**Given text**
Content starts

Outline for Engagement
Cover of the ERC Report depicting the solar-powered
co-evolution of life and Earth. The figurative Sun's
corona is the genome map of the most abundant
photosynthetic cell on Earth, while the pre-dawn urban
illumination of Europe offers a striking manifestation
of human influence on the planet.
We recognize that most if not all of the many environmental challenges facing us are complex, intimately interrelated, pressing and, as yet, poorly understood. Addressing these challenges will require deep scientific understanding of all the interactions that comprise our global environment, creativity in devising human behavioral and technological solutions, and a clear-eyed sense of the economic and political obstacles to adopting and implementing those solutions. With its innately interdisciplinary problem-solving culture, MIT is uniquely well-positioned to contribute.
Thus GEI will adopt an inclusive approach welcoming the participation of all interested faculty, research staff and students. Through an extensive process of Institute-wide inquiry and engagement, the ERC has already begun organizing six areas of research momentum with which to launch GEI—Climate, Oceans, Water, Ecological Resilience, Contamination Mitigation and Sustainable Societies. These interrelated themes represent the convergence of MIT’s strengths and potential with many of our greatest environmental challenges.
Scientists, engineers, and social scientists from across MIT are currently engaged in four climate-related programs: the Center for Global Change Science, the Joint Program on the Science and Policy of Climate Change, the Climate Modeling Initiative and the Lorenz Center. Taken together, they constitute a comprehensive foundation for understanding the climate system, its responses to human activity, and the policies for mitigation and adaptation. An emerging priority within this theme is to reduce the uncertainties of predicting climate variability and change in response to both natural cycles and human activity.
In partnership with the Woods Hole Oceanographic Institute (WHOI), MIT has unparalleled capabilities in ocean observation and modeling, microbial oceanography, and the analysis of marine ecosystem dynamics. Researchers from MIT and WHOI are also investigating the impacts on coastal and marine ecosystems of urban development, fishery management, and other human activities. Priorities within this theme include understanding the role of oceans in climate and in global biogeochemical cycles, and detecting the impacts of global climate change, particularly sea-level rise and ocean acidification.
Researchers at MIT aim to comprehend the impact of climate on regional water supplies, assess the consequences of chemical accumulation in fresh water systems, and lead in the development of clean water technologies. Designers at MIT are working to create landscapes that conserve water and restore regional aquatic ecosystems. Policy scholars are analyzing human impacts on regional water systems, and devising governance processes and policy mechanisms to mitigate and avert water shortages around the globe. Priorities within this theme include observing and understanding the role of water in the global environment, developing technologies and policies to ensure safe water supplies, and innovating in water-conserving landscape and urban design.

Content ends

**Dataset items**
Content starts

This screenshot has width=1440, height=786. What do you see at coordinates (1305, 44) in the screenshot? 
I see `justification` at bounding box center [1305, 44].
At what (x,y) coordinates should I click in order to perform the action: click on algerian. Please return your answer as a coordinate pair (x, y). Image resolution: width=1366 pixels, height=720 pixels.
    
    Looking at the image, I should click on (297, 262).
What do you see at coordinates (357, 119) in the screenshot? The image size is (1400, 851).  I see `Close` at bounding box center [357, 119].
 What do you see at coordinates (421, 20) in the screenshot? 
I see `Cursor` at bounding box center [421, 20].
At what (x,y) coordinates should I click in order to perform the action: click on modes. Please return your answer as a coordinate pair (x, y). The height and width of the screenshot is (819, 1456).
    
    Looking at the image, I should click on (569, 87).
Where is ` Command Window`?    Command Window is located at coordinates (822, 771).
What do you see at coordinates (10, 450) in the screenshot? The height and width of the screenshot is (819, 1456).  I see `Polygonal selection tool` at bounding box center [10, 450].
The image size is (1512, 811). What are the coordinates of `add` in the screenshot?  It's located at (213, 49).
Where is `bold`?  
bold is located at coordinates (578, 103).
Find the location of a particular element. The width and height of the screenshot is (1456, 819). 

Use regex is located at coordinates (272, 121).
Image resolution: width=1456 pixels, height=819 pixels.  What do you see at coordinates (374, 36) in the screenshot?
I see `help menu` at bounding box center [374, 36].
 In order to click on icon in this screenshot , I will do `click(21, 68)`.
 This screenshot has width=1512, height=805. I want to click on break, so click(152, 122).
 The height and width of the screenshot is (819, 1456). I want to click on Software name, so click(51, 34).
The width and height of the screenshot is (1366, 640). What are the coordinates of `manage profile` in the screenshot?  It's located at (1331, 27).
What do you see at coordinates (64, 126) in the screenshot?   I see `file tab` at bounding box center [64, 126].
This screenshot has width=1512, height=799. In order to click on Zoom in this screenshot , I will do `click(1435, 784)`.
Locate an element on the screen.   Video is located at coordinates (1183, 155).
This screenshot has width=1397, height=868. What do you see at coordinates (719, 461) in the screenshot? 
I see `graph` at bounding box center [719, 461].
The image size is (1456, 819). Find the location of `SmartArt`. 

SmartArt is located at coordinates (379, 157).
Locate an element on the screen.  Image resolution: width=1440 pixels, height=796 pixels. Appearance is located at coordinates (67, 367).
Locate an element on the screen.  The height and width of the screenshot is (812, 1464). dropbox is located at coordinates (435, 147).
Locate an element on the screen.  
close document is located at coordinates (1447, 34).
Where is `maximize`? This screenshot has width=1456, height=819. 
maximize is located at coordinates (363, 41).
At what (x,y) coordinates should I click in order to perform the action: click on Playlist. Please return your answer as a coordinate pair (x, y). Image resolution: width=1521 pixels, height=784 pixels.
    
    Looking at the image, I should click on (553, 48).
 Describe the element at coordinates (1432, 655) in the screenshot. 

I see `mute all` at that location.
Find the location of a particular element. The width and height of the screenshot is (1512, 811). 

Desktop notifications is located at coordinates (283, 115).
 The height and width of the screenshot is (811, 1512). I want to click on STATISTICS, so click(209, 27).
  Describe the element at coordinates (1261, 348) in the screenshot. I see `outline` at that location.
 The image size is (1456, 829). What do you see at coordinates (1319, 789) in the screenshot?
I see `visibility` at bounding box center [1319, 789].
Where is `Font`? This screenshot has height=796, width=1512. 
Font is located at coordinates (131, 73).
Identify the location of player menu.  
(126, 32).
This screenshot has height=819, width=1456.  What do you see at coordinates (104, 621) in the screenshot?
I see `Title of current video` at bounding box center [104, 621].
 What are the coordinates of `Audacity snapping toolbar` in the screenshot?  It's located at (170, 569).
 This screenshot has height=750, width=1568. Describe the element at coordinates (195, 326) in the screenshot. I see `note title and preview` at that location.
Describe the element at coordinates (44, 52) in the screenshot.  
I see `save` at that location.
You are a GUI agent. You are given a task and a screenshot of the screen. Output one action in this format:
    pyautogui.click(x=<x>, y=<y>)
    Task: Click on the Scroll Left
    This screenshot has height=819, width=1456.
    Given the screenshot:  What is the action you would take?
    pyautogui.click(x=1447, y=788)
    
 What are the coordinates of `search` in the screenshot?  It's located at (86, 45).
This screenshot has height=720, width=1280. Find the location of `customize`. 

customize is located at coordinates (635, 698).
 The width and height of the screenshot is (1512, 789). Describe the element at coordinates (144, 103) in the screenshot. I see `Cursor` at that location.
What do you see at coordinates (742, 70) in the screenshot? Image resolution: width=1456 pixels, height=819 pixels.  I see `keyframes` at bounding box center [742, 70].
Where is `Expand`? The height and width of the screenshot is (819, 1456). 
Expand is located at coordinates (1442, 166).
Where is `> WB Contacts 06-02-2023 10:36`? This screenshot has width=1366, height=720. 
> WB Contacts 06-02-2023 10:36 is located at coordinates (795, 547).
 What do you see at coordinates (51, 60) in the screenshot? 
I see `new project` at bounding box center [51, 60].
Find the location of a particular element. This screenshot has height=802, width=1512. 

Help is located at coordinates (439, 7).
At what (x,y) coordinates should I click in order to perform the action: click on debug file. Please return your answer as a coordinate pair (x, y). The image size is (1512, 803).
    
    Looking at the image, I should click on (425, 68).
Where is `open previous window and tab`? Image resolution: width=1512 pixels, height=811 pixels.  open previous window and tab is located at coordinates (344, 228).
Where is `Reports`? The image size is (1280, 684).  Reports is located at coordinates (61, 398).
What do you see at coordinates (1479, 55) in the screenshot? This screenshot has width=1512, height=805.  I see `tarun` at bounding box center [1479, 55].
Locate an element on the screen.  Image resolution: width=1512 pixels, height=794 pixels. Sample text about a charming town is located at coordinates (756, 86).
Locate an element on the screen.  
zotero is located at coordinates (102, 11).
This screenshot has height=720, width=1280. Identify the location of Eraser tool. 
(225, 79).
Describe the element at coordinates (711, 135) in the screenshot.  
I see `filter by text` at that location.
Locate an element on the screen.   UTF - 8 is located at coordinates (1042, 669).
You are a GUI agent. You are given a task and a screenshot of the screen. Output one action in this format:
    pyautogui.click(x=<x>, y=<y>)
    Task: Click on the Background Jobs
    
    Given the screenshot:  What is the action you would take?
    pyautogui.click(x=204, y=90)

Content ends

**About this task**
In the environment outline, which institution is MIT's partner in ocean observation and modeling? The dataset items have no connection to the environment outline.

**Solution**
The Woods Hole Oceanographic Institute (WHOI).